Now, turning to worst case time: the worst case for BitByBitSort is if the list contains n identical items. Then BitByBitSort goes through the list once for each bit, b times in all, trying to separate 1's from 0's unsuccessfully. The execution time is then proportional to b*n. In comparison, quick sort at worst only strips the pivot off the list and executes again with a list of length one less, so it executes in time proportional to n + (n-1) + (n-2) + ... + 1 = (n+1)*n/2 = O(n^2). If b is less than n/2, BitByBitSort is more efficient in the worst case. Typically, b is much smaller than n, since having n/2 bits means having magnitudes up to 2^(n/2). For example, if one has a list of 1000 numbers between 0 and 1,000,000, n=1000 and k=20.

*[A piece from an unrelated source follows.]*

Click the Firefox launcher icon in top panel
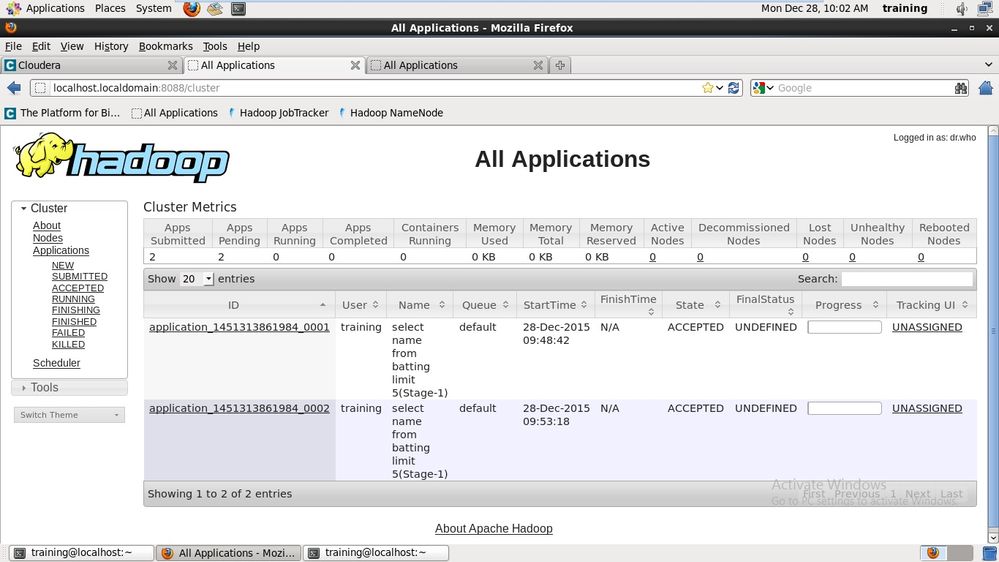Screen dimensions: 999x562 pos(191,8)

Finally, some students raised the issue of how many bits of each number quick sort examines. Quick sort looks at all bits to compare two values. One could conclude that quick sort really has an execution time of O(b*n*logn) on average and O(b*(n^2)) worst case. However, comparisons are usually done by machine instructions in hardware and many bits are compared at the same time (in parallel). In contrast, BitByBitSort explicitly examines one bit at a time so the parameter b must be considered.

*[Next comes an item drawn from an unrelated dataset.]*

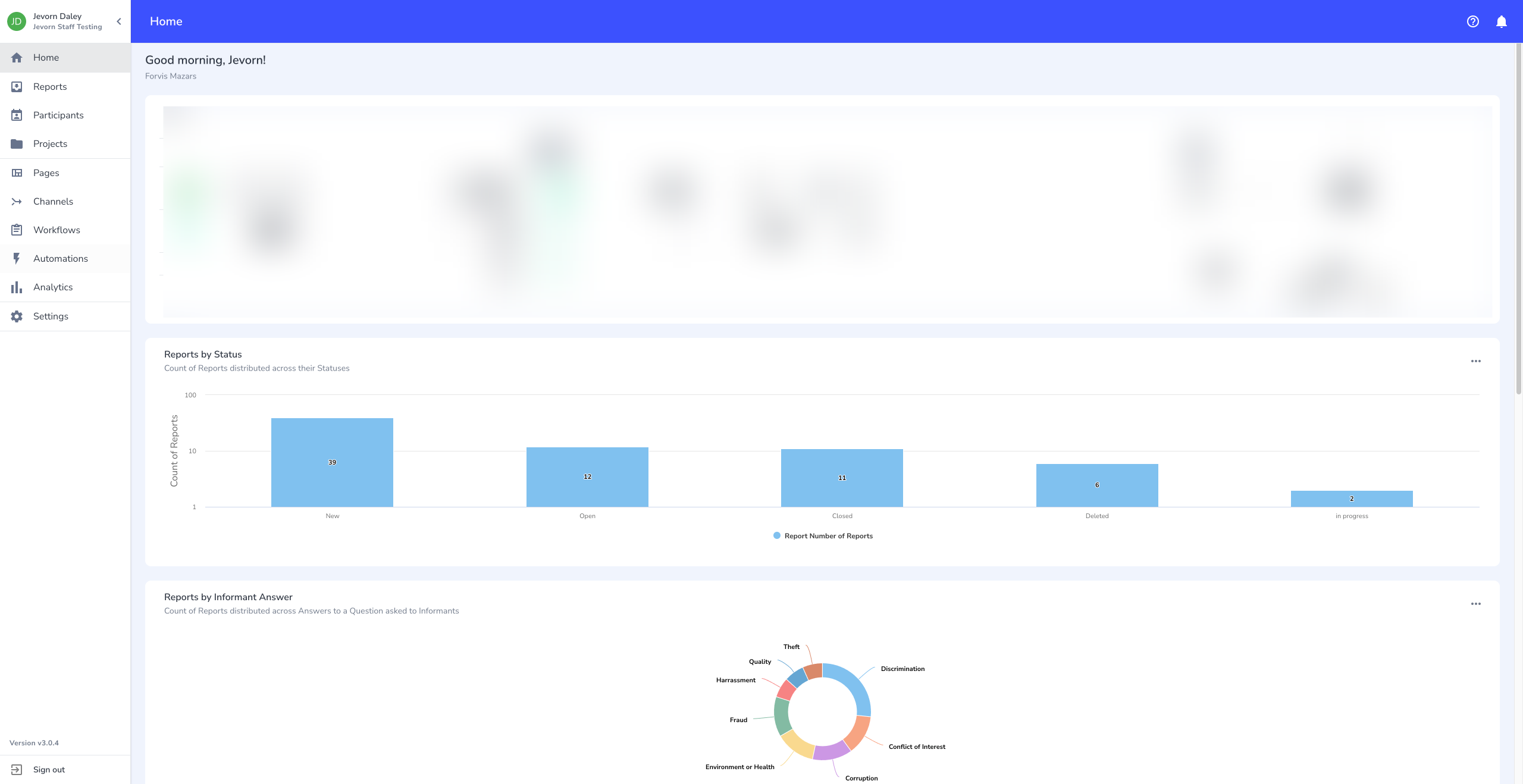
Task: Click the help question mark icon
Action: pyautogui.click(x=1472, y=21)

if (LastA == nil) //if linked list A is empty
{FirstA = FirstB; // reset so FirstA and LastA refer
LastA = LastB; // to linked list B
}
else //otherwise
{ if (LastB != nil) //if linked list B is not empty
{ // link the first item in B as
LastA.next = FirstB // following the last item in A
LastA = LastB // and make LastA refer to the
} // last item in B
}
LastB = nil; // change LastB and FirstB to indicate
FirstB = nil; // that B is now empty
The values examined are 100, 25, 18, and 20 in that order.
Following the procedure in Brookshear for inserting an entry in a binary search tree, 99 would be added below and to the right of 87:
.
.
.
\
87
\
99
To look up 20, one divides it by 11 and gets a remainder of 9. Therefore entry 9 of the array is examined. Entry 9 contains a linked list of values. The first value examined is 130. This is not the correct value, so the second value is examined. This is 20 as desired.
To add value 99, again one divides by 11. The remainder is 0, so 99 should be added to Entry 0 of the array. This entry is empty, so 99 becomes the only (at present) value stored at Entry 0.